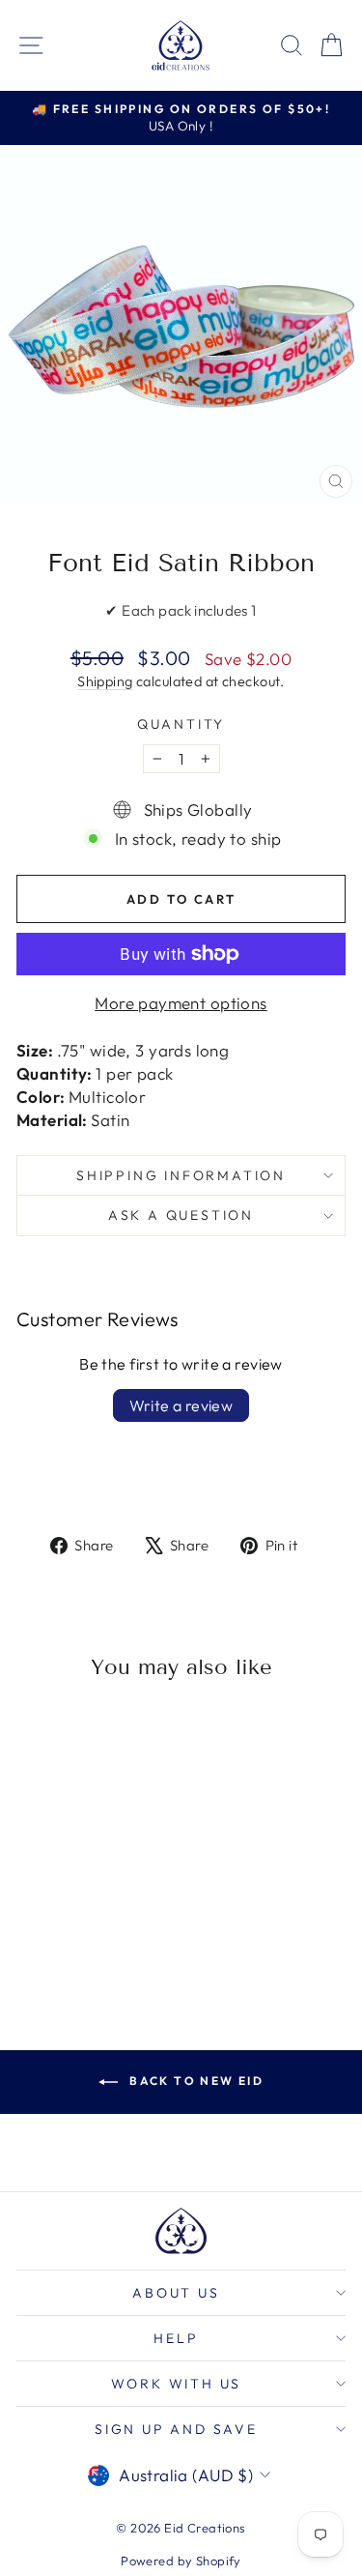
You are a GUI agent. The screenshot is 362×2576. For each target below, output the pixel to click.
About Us (175, 2292)
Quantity (181, 724)
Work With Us (176, 2383)
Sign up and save (176, 2429)
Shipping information (181, 1175)
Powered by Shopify (181, 2560)
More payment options (181, 1003)
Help (175, 2338)
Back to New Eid (194, 2080)
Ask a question (181, 1215)
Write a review (181, 1405)
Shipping (104, 681)
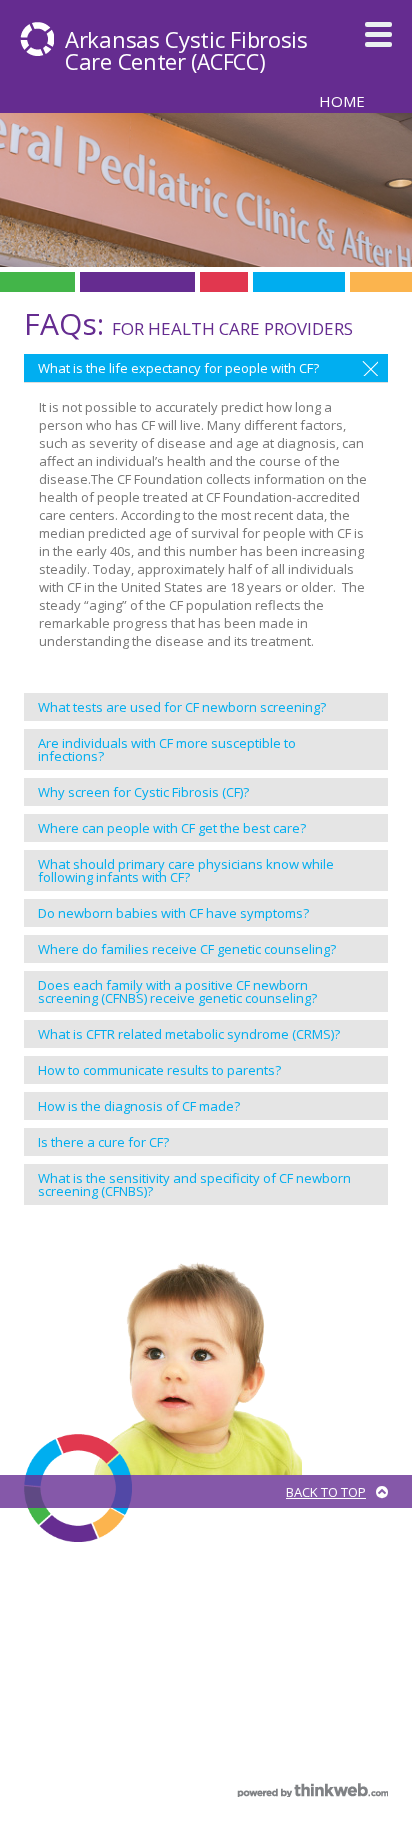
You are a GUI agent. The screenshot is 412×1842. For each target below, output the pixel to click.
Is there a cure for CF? (103, 1142)
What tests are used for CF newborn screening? (182, 707)
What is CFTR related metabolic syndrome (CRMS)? (189, 1034)
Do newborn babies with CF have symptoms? (173, 913)
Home (342, 100)
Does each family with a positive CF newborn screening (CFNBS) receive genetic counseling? (177, 991)
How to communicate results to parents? (159, 1070)
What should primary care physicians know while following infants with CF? (186, 870)
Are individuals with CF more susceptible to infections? (167, 749)
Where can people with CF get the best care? (172, 828)
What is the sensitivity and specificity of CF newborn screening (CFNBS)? (194, 1184)
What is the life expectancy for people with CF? (178, 368)
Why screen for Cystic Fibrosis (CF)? (143, 792)
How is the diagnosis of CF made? (139, 1106)
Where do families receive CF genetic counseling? (187, 949)
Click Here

INSTRUCTIONS FOR THE TASK
Wherever a line contains the string "genetic", copy that line from the data.

TASK RESULT
Does each family with a positive CF newborn screening (CFNBS) receive genetic counseling? (177, 991)
Where do families receive CF genetic counseling? (187, 949)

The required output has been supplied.